--- GIVEN TASK ---
Rewrite the items starting with the line that contains "Task: Switch to the Escalated tab" and continuing through the end of the items, replacing "Escalated" with "Archived" and changing nothing else. Leave the pictures out of your answer.

--- Screen-element location items ---
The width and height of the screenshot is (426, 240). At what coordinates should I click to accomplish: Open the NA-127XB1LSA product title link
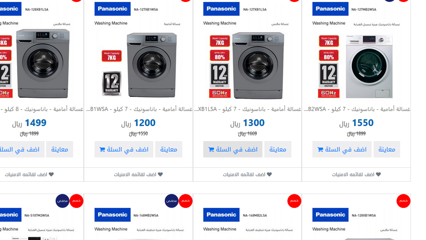coord(248,109)
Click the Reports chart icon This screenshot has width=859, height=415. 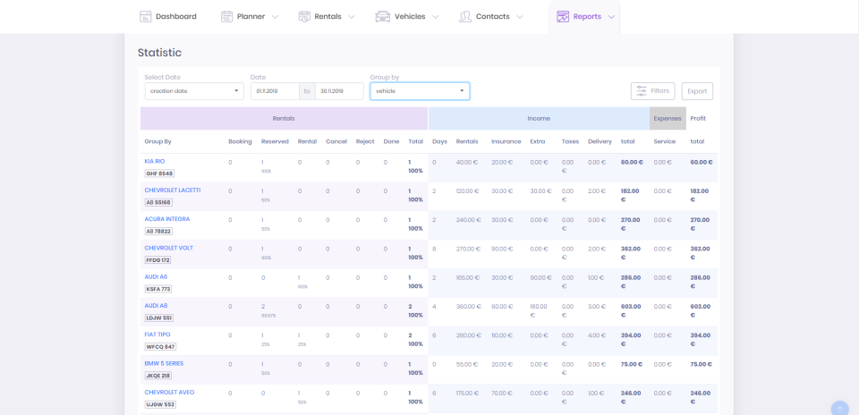click(563, 16)
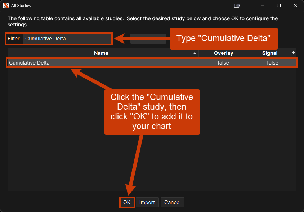The width and height of the screenshot is (304, 212).
Task: Click the Signal false value for Cumulative Delta
Action: click(272, 63)
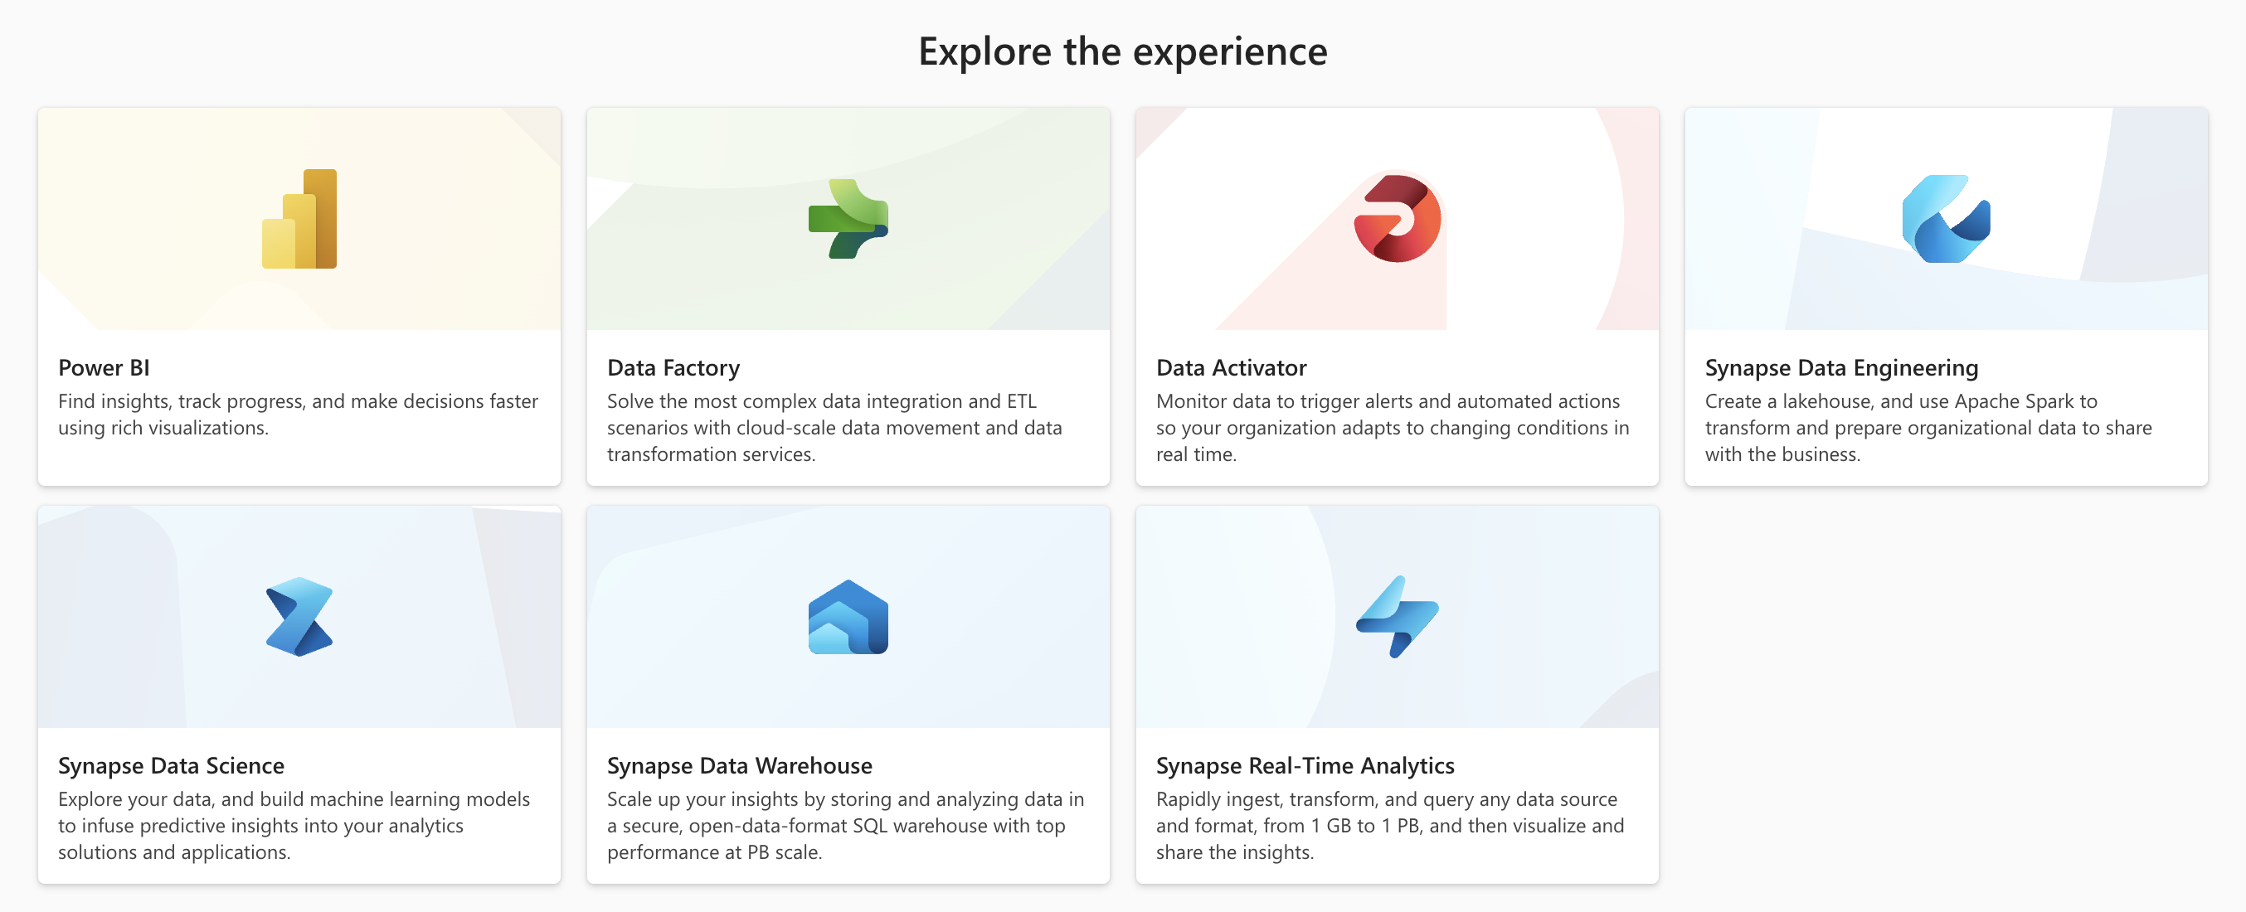Open the Data Factory title link
This screenshot has height=912, width=2246.
673,368
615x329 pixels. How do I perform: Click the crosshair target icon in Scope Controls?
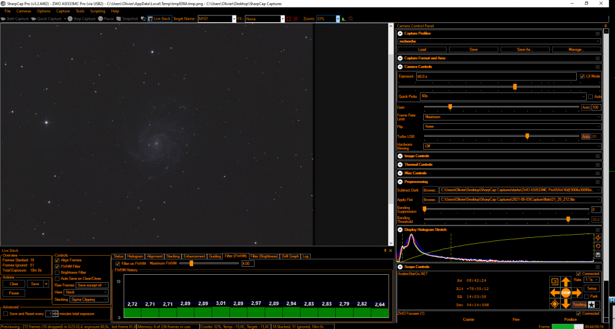(x=555, y=304)
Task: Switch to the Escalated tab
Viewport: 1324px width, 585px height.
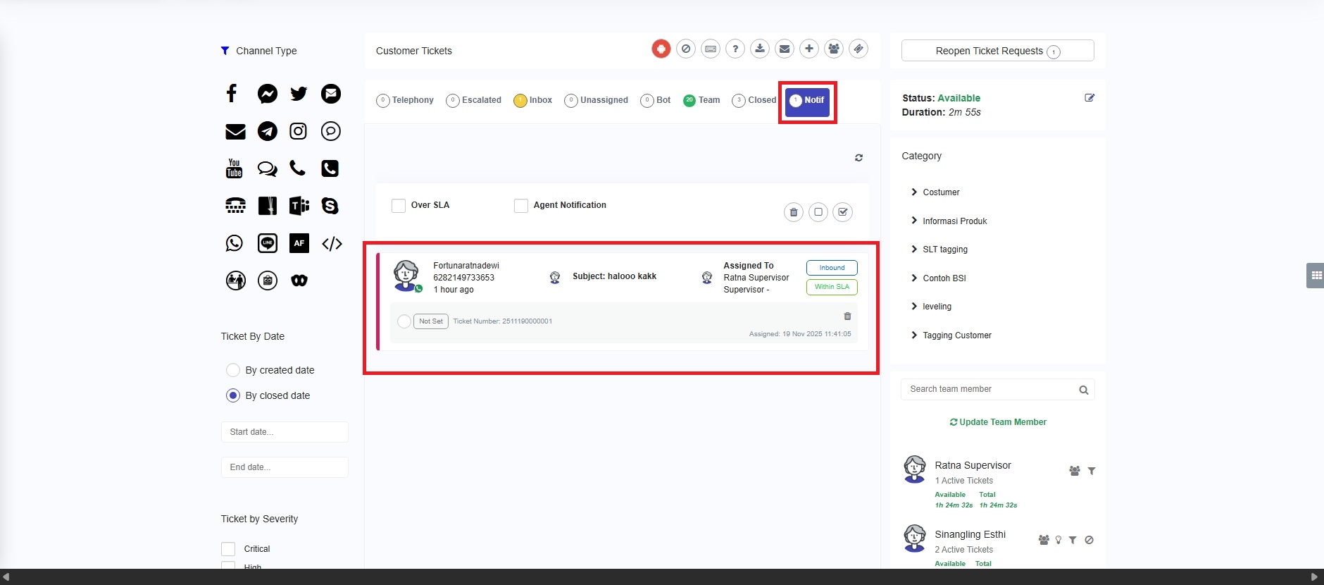Action: click(474, 100)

--- ANSWER FOR THE TASK ---
Task: Switch to the Archived tab
Viewport: 1324px width, 585px height.
Action: click(474, 100)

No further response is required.